## Problem to solve
Find all the lines in the entries below that hold the word "button" and copy them.

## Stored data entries
⁂

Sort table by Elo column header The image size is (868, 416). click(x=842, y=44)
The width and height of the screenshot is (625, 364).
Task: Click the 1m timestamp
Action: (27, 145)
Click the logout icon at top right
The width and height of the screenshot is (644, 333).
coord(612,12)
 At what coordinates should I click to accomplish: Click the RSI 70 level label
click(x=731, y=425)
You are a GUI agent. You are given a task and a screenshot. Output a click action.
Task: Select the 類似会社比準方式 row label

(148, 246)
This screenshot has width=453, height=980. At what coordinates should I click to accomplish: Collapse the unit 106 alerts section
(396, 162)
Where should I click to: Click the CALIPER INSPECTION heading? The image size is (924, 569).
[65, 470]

⁂

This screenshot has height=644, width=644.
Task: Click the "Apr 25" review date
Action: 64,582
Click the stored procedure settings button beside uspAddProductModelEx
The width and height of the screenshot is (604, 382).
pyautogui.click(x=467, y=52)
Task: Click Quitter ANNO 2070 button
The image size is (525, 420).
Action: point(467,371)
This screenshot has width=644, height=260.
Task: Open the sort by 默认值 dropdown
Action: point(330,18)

⁂

## Problem solution
Click the stored procedure settings button beside uspAddProductModelEx
Task: Click Quitter ANNO 2070 button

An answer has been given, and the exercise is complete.